• _Page text_
****

0 comment Wednesday, December 3, 2014 | admin
Too much loyalty, or too little?
It seems that loyalty is at the core of much of what is wrong with America today. In some ways we have far too much of it and in some ways we are lacking in it. Or we have the wrong kind of loyalty, to the wrong people, and are deficient in it where it is most needed.
I have been thinking of this in connection with the current political situation, and the woeful choices being presented to us in this election, but this problem is widespread and has a bearing on many aspects of our lives.
The most pressing misapplication of loyalty is of the 'vertical loyalty' in which people seem to look for some kind of charismatic man on a horse to put the world to rights for them. We need only look at the example of Barack Obama and the bizarre cult surrounding him: women swooning at his public appearances, and people reacting as they would at a fervid prayer-meeting or revival instead of at a political rally.
A disturbing number of Republicans are also showing signs of being drawn into the Obama admiration society. Any perceptive and honest person can guess at the reasons for this.
The more common problem among 'conservatives' at this time is not the unthinking 'vertical loyalty' to a slick leader, but to the Republican Party, coupled with the flip side, a rather exaggerated fear of the opposing party. Is this a 'horizontal loyalty', loyalty to a group of people or is it just a loyalty to the brand name of the GOP and what it purports to stand for? I would say it's more the latter.

****

• _Source material_
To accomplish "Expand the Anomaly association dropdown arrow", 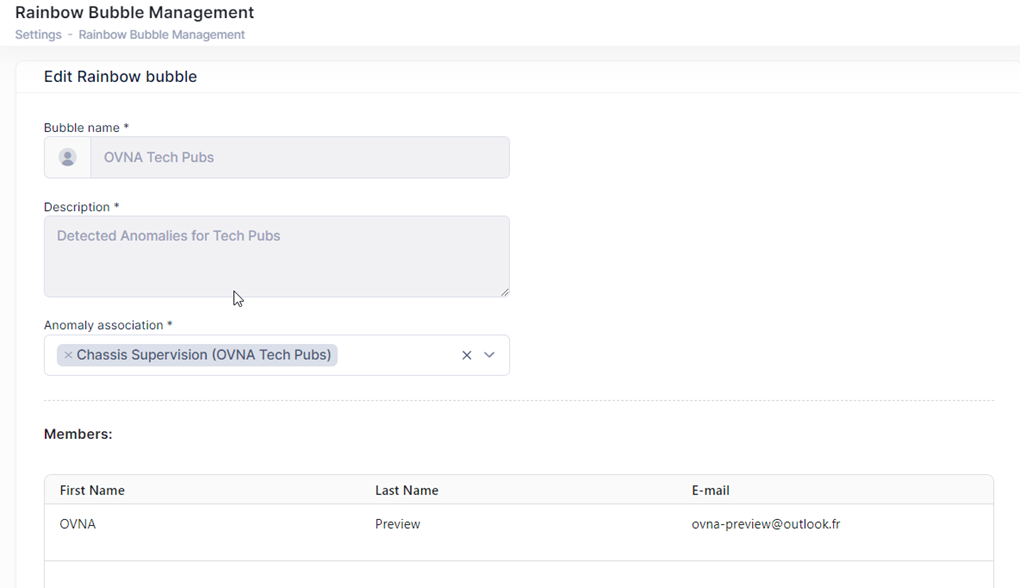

****

• _Requirements_
#1 In the post on loyalty, list each distinct word or phrase set off in single quotation marks.
#2 Quote the loyalty post word for word, everything from "It seems that" down to "is most needed.".

• _Results in order_
#1
vertical loyalty
conservatives
horizontal loyalty

#2
It seems that loyalty is at the core of much of what is wrong with America today. In some ways we have far too much of it and in some ways we are lacking in it. Or we have the wrong kind of loyalty, to the wrong people, and are deficient in it where it is most needed.